#  > Telecomunicações >  > FIBERHOME >  >  Ativar TL1 no servidor do ANM 2000

## gustavo_marcon

Boa tarde,

Precisei instalar o ANM 2000 em novo servidor e depois de tudo instalado e funcionando, verifiquei que o TL1 Server apesar de aparecer como em execução nos serviços do Windows, ele de verdade não parece ter startado pois a porta 3337 continua não aberta no servidor e com isso não consigo integrar meu sistema de gerenciamento do provedor com a OLT pois essa integração é via TL1.

Saberiam informar como procedo para conseguir rodar o TL1 Server?

----------


## thundernew

Ja tentou conectar telnet direto e ver se ele responde ? Desativou firewall do windows pra testar?

----------


## gustavo_marcon

> Ja tentou conectar telnet direto e ver se ele responde ? Desativou firewall do windows pra testar?

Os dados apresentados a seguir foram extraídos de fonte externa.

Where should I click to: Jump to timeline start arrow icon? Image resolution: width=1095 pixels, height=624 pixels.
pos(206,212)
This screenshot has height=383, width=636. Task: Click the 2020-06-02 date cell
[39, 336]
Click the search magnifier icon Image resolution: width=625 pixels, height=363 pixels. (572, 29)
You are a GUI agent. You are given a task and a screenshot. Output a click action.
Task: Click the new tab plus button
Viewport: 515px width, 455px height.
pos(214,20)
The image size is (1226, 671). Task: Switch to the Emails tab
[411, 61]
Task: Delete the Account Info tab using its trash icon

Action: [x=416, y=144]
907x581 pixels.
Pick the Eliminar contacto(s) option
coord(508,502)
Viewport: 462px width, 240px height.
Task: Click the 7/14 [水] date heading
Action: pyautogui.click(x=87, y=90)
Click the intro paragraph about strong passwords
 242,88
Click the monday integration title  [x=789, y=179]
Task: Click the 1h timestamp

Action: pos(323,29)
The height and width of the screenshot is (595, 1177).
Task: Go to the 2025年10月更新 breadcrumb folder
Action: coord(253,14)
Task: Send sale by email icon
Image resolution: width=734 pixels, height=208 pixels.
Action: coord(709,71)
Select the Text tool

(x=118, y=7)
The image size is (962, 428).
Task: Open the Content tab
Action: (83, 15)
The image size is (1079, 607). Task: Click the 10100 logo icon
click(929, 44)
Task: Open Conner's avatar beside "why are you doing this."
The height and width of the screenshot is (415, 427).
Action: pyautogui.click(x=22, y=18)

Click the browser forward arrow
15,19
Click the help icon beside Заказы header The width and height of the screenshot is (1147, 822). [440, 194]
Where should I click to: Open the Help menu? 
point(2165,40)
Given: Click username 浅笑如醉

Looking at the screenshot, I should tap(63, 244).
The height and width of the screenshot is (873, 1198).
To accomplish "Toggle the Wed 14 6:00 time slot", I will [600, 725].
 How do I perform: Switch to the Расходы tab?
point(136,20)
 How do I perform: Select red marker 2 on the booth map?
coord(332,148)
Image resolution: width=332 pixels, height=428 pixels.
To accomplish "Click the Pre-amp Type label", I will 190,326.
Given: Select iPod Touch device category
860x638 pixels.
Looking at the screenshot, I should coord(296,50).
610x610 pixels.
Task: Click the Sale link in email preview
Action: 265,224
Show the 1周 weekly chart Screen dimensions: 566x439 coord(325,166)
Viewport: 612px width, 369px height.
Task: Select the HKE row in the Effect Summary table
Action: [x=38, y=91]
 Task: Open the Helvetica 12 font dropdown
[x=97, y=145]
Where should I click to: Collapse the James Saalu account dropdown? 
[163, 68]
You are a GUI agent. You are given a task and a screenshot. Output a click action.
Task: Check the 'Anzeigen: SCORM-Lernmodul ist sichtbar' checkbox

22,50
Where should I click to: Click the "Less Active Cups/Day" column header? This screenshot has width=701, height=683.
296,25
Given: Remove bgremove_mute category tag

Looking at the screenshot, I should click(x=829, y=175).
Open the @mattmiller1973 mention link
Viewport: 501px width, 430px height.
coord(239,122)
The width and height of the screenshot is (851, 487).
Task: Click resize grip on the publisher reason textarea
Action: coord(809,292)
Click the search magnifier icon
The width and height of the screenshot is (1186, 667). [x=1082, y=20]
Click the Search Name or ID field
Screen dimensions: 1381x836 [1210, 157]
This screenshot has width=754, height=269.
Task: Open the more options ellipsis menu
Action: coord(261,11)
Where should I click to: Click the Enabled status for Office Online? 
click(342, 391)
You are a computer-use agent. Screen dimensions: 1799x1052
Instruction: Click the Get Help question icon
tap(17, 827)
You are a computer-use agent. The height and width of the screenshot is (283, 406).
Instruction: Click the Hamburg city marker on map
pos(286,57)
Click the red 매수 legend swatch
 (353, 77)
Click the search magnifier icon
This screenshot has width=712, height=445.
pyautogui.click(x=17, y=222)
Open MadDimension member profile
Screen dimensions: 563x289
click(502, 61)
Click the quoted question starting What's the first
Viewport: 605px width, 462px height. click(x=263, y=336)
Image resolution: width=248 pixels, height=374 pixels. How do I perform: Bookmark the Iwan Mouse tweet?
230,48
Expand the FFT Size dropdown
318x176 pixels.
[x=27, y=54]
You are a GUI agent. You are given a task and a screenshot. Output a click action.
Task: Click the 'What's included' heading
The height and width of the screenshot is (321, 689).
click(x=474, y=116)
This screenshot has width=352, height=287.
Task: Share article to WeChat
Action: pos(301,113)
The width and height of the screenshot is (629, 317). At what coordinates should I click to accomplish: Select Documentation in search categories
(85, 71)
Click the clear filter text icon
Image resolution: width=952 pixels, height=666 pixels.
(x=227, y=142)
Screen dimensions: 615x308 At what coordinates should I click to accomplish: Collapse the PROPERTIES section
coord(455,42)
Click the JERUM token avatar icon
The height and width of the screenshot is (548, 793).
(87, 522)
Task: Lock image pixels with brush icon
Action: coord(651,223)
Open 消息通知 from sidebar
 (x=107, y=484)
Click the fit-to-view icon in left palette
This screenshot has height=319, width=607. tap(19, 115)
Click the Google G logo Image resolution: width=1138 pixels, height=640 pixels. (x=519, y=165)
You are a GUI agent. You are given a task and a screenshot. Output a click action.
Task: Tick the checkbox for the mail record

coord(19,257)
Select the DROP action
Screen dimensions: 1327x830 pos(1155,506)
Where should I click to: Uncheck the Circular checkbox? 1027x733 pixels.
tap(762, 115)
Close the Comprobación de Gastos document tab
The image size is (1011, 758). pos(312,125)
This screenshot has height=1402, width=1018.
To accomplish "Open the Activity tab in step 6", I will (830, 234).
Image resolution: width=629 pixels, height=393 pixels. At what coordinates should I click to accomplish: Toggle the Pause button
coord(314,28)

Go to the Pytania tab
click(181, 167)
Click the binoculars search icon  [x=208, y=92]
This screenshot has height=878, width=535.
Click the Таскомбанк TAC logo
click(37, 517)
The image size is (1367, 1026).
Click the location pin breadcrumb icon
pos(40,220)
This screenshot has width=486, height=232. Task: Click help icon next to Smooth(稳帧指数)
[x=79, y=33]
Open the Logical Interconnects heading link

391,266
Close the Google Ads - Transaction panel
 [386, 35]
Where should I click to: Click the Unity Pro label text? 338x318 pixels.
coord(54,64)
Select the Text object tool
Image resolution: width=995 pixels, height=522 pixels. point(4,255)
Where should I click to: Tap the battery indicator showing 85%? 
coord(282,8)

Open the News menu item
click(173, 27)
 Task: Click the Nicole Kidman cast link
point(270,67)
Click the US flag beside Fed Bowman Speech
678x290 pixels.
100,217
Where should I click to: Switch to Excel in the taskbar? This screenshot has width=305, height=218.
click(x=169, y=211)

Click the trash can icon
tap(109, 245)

Sim o firewall foi desativado, ja tinha tentado conectar na propria maquina na porta 3337, mas na verdade a porta nem estava aberta pois o processo não estava iniciado, por mais que no windows mostrava que estava, pois instalei um analisador de portas e vi que essa porta não constava na lista.

Só consegui resolver reinstalando o ANM 2000

----------


## thundernew

Tenho um sistema de gerencia também com TL1, mas usando UNM2000, melhorou bastante a performance mais estável e mais rápido, fora o banco de dados em mysql que ajuda bastante.

----------